De son côté, Lame réussit à libérer les larves des enfers mous. À l’aide des oiseaux télépathes, elle leur apprend le code « libérateur » de Rel. Lame sert aussi d’intermédiaire entre Rel et les juges. Mais dès qu’elle leur remet les plans de la fin du monde, les juges détruisent la porte d’Arxann, isolant ainsi Rel et Taïm dans le monde extérieur de Vrénalik. Là-bas, l’état de Rel ne cesse de se détériorer. Sutherland et l’oiseau Daxad s’inquiètent. Rel leur apprend avoir été inséminé par les juges. Taïm a aussi été infesté. Ils devaient être libérés de ces six petits par les juges, mais le passage vers les enfers n’existe plus. Rel a l’étrange impression que le destin s’acharne contre lui, que quelqu’un s’acharne contre lui.

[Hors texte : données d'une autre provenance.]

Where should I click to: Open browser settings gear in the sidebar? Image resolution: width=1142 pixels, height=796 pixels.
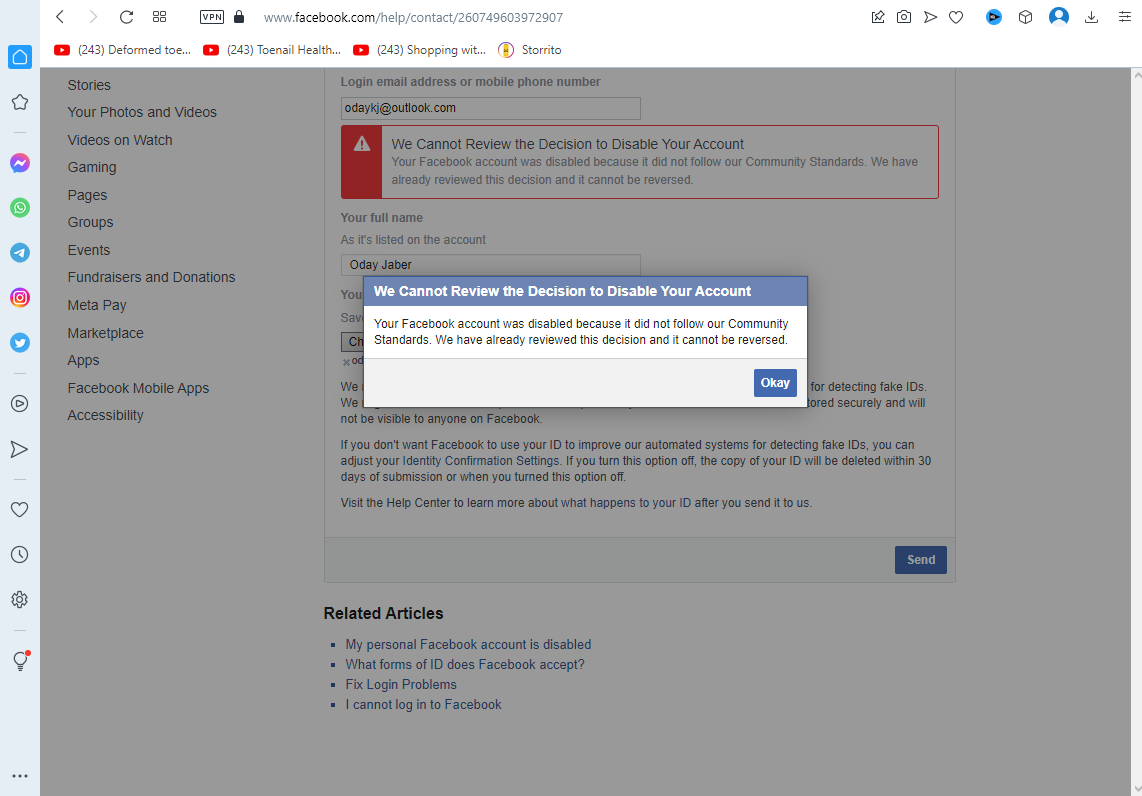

Seule la Dragonne pourrait les conduire aux enfers. Daxad part à la recherche du cirque de Varagelle. En vain. Puis, un soir, des ombres surgissent de la mer. Sutherland reconnaît le Rêveur. Avec son aide, il réussit à faire venir la Dragonne. Elle les rend rapidement à destination. Dès leur arrivée aux enfers, les juges recueillent leurs petits. Mais celui qui a grandi autour du cœur de Rel (Diathrann) refuse de rejoindre les siens. Il préfère prêter serment d’allégeance à son hôte. Et puis, Lame retrouve enfin Rel et Taïm. Ensemble ils chevauchent la Dragonne pour une ultime destination que seul le juge Diathrann connaît (le jugement dernier). Mais justice sera-t-elle vraiment rendue ? Les accompagnent le Rêveur, intégré à Taïm, et le fantôme du sorcier Ivendra, intégré à Rel.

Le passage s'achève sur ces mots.